The numbers: Normalised net profit after tax totalled $456 million for the year, up 9% year on year, and in line with the updated guidance of between $450 million and $465 million issued in April 2025. The guidance range was previously $440 million and $480 million at the time of the FY24 results.
Challenger posted record retail lifetime annuity sale of $1.1 billion, up 26% year on year, and record Japanese annuity sales of $984 million, up 39% year on year.
Assets under management (AUM) fell 3% to $123.9 billion from $127.1 billion a year earlier.
The Sydney-based group lifted its full-year dividend by about 11% to 29.5 cents per share fully franked, from 26.5 cents in FY24. Analysts had expected a full-year dividend of 28.9 cents per share, according to Visible Alpha data.

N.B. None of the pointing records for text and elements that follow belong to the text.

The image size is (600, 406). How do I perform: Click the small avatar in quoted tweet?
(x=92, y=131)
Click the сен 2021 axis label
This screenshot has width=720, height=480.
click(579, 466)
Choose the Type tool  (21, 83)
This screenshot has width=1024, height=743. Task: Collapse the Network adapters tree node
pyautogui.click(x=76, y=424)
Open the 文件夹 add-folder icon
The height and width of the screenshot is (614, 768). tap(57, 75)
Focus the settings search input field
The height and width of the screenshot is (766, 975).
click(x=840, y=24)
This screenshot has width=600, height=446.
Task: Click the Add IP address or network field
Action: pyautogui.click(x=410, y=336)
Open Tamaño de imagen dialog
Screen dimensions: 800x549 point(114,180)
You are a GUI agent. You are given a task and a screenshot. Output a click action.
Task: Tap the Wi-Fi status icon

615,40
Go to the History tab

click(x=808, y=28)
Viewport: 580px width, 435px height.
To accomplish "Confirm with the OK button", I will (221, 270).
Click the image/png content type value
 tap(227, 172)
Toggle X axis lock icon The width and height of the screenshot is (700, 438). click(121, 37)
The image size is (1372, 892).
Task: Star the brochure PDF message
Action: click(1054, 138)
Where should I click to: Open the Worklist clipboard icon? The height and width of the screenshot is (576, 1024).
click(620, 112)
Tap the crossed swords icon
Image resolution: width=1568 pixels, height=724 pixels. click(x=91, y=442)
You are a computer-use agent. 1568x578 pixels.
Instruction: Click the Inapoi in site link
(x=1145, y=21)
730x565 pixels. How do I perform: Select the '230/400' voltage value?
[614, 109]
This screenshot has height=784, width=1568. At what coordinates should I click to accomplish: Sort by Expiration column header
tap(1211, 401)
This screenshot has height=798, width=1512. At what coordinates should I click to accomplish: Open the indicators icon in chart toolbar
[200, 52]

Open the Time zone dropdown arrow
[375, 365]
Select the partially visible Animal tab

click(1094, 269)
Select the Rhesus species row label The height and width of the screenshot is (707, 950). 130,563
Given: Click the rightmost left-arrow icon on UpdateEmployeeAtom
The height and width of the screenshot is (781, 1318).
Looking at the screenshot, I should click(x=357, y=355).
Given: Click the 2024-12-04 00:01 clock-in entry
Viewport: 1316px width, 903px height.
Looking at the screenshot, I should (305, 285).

For FY26, Challenger is guiding normalised basic earnings per share in the range of 66 and 72 cents per share. The mid-point represents a 4% increase on FY25. Challenger is moving to normalised basic earnings per share from normalised NPAT because "it is a better reflection of shareholder returns".
The context: Challenger managing director and CEO Nick Hamilton said the company hit record retail lifetime and Japanese annuity sales in FY25.
The company also entered new partnerships with superannuation funds, wealth managers and platforms, including Telstra Super, Aware Super, Commonwealth Super Corporation and NGS Super.